MIGUEL PAUL
PRESIDENTE DE HONRA

ARTHUR MACEDO
PRESIDENTE EXECUTIVO

 

SINOPSE CARIOQUINHA 2006

 

"Do Escambo ao Virtual Comércio até no Carnaval"

 

INTRODUÇÃO:

“Eu vos dou o meu gorro e tu me cedes teu cocar...!!”

No dia 22 de Abril de 1500, em uma linda e prazerosa praia brasileira, ouviu-se a primeira barganha naquela terra recém descoberta. Esta troca foi o “comércio” inaugural em um novo mercado, que, aliás, foi achado por engano, quando o motivo real da expedição eram as especiarias das Índias, mas isto já é outra estória.
Nosso enredo descreve o desenvolvimento da atividade comercial no Brasil. O escambo, as feiras, os caixeiros viajantes, os shoppings, e todas as suas peculiaridades e curiosidades.

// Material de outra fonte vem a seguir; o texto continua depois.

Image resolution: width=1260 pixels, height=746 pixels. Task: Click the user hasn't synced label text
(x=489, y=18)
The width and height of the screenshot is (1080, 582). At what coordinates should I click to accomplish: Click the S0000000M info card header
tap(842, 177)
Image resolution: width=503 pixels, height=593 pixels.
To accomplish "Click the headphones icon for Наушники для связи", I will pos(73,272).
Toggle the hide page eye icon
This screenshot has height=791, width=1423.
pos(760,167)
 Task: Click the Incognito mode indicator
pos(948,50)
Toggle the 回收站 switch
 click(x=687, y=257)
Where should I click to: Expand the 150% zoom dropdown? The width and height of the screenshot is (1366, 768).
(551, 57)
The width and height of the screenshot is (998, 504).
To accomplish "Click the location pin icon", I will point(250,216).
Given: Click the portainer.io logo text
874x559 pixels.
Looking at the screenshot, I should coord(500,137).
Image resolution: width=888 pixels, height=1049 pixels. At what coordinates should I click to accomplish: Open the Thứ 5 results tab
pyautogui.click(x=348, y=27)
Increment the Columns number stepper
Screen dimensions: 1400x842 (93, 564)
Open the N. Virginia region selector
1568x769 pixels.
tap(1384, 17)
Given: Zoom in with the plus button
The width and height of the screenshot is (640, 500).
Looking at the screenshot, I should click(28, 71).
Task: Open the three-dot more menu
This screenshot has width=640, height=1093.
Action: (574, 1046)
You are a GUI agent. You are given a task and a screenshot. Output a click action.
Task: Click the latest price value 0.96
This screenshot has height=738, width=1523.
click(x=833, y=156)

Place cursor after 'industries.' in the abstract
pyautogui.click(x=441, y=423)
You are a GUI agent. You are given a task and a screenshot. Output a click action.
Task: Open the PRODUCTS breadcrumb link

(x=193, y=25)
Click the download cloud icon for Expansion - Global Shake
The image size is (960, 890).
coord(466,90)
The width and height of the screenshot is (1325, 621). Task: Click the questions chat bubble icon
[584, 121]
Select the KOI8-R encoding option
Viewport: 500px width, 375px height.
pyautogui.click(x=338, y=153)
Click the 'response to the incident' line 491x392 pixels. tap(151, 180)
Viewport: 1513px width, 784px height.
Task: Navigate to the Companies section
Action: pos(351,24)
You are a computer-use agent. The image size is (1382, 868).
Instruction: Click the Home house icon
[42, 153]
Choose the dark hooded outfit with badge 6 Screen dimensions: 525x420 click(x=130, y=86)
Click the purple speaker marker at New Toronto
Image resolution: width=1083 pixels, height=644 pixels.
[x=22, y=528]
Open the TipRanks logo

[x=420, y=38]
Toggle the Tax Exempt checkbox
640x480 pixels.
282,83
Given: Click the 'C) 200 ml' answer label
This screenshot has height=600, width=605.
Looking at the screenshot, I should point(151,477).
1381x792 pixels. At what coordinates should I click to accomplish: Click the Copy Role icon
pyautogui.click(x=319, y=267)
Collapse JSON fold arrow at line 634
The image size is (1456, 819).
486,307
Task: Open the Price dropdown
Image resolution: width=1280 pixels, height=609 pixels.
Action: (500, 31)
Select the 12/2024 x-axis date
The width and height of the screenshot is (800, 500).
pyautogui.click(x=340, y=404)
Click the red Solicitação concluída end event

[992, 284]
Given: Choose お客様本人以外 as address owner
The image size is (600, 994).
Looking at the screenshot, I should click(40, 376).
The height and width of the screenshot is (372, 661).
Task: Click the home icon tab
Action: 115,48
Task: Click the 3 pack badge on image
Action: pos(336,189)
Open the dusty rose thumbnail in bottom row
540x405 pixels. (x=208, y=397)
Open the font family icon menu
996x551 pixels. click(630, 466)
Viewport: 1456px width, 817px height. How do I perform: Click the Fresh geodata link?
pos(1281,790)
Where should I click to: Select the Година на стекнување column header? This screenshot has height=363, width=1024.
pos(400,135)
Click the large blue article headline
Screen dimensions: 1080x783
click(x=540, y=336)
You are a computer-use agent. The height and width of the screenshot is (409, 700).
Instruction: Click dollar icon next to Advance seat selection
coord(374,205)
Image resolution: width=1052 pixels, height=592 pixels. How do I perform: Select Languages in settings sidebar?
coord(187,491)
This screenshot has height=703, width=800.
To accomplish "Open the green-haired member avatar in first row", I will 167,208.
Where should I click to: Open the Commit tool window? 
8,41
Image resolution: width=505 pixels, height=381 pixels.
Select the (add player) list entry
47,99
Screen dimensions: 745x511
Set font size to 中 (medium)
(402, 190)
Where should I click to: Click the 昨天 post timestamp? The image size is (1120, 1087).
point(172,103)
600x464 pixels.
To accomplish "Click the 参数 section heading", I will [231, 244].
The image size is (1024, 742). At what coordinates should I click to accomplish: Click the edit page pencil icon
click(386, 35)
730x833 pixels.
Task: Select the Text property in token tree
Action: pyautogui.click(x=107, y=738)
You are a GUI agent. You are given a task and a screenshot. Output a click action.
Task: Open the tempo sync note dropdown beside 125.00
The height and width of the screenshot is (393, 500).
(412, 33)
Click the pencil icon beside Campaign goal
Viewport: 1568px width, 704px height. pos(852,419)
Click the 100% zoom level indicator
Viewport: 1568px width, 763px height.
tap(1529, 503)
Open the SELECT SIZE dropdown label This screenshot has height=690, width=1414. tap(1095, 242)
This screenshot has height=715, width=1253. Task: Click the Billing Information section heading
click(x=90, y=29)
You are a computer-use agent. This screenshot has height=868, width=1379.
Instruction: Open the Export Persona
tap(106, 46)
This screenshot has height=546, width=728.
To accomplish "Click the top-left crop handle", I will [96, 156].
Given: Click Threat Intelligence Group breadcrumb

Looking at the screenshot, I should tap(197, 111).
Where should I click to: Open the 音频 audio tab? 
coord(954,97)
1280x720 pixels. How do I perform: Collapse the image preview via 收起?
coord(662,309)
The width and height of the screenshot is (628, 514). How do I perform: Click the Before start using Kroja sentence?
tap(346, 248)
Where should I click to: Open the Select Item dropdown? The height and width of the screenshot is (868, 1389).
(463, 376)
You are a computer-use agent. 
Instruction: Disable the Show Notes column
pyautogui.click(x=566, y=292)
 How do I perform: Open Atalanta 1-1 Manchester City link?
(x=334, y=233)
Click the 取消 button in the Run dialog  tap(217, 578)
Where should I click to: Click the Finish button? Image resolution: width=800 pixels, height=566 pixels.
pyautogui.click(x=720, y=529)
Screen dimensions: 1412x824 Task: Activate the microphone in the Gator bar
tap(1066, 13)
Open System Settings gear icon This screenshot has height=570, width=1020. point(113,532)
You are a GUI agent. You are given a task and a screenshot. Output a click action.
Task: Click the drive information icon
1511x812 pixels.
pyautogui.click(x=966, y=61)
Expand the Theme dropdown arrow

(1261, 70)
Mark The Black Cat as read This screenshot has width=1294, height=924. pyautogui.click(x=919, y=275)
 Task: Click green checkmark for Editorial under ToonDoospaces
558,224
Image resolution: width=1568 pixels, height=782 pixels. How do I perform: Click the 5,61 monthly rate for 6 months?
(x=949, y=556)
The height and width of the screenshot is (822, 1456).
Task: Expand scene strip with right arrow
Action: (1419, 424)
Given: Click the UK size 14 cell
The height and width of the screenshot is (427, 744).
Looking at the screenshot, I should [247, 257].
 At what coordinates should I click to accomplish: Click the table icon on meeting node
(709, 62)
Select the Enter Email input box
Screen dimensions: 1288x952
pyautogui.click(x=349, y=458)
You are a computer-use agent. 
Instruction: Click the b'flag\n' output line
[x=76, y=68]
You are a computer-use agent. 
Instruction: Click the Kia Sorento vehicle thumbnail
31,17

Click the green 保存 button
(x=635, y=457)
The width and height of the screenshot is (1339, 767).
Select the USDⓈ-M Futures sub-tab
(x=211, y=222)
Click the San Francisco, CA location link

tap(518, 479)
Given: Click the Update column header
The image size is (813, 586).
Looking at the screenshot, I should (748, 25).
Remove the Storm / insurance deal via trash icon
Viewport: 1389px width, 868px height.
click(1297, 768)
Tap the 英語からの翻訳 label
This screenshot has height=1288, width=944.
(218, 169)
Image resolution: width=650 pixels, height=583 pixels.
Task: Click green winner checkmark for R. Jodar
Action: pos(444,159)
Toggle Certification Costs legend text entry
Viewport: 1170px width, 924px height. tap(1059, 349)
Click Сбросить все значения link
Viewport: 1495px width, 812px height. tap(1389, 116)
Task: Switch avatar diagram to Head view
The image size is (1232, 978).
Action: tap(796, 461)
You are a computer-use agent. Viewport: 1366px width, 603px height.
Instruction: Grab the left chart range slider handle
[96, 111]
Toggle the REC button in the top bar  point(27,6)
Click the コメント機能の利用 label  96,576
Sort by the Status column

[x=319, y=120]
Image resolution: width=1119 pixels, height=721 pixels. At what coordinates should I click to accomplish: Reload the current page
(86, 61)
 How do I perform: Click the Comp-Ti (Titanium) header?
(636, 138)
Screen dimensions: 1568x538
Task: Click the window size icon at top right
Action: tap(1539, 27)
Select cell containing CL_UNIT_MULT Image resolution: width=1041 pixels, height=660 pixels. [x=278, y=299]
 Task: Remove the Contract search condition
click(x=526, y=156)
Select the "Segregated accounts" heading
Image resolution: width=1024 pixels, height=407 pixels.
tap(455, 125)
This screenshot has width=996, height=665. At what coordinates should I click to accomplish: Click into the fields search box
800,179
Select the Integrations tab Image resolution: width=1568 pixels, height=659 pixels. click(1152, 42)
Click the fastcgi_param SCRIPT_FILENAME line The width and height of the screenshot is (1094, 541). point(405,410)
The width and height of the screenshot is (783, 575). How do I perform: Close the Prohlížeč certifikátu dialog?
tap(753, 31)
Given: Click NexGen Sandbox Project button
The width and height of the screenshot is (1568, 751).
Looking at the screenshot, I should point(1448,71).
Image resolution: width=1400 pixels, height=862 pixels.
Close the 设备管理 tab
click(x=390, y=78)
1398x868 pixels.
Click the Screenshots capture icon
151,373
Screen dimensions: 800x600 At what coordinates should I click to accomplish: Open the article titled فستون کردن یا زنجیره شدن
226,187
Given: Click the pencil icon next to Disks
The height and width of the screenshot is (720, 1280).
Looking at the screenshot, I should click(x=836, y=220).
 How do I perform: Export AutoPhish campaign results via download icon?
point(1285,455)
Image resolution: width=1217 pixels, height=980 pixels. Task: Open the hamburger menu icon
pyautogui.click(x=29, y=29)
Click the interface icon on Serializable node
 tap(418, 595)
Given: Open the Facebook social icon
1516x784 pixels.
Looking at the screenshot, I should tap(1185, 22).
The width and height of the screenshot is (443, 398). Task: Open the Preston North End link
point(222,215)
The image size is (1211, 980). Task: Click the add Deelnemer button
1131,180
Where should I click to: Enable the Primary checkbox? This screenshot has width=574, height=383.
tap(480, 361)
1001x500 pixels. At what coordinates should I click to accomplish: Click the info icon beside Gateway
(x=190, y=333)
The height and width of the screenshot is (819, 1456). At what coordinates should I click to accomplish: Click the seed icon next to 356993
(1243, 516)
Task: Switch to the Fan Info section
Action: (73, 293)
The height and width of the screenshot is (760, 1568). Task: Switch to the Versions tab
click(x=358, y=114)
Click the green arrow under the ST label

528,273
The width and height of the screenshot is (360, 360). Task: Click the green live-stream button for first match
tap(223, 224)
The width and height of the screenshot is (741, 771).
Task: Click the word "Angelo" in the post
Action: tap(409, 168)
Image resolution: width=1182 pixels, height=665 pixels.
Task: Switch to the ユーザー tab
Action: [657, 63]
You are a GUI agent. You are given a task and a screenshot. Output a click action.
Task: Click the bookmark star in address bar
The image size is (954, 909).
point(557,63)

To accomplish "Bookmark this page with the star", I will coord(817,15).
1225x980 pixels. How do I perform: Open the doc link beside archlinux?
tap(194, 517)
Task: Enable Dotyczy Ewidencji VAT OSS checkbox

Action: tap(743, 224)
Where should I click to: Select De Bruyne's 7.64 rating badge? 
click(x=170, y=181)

Existe sempre alguém querendo vender e um outro alguém querendo comprar, e esta será nossa fantasia, será o nosso carnaval.

Falando nisso, compre a nossa idéia e vamos festejar!!

O ENREDO:

As atividades comerciais, existentes desde a antiguidade, foram as alavancas motivadoras de grandes avanços e descobertas da humanidade. Por conta do comércio, Portugal buscou as especiarias da Índia através do mar e, por acaso ou não, aqui acabou chegando.

Nossa estória começa exatamente com a chegada dos portugueses ao Brasil. No primeiro contato entre os filhos de Pindorama com os homens de além mar, a forma mais eficaz de comunicação foi exatamente a troca de objetos entre as partes, ou seja, o escambo. Nossos tupiniquins com suas pulseiras, colares, cocares e outras bugigangas, barganhando espelhos, facas, machados, tecidos e outros utensílios dos galegos de Cabral. Para os Tupis uma boa oportunidade de ganhar “algum”, para os portugueses a abertura de um novo e promissor mercado.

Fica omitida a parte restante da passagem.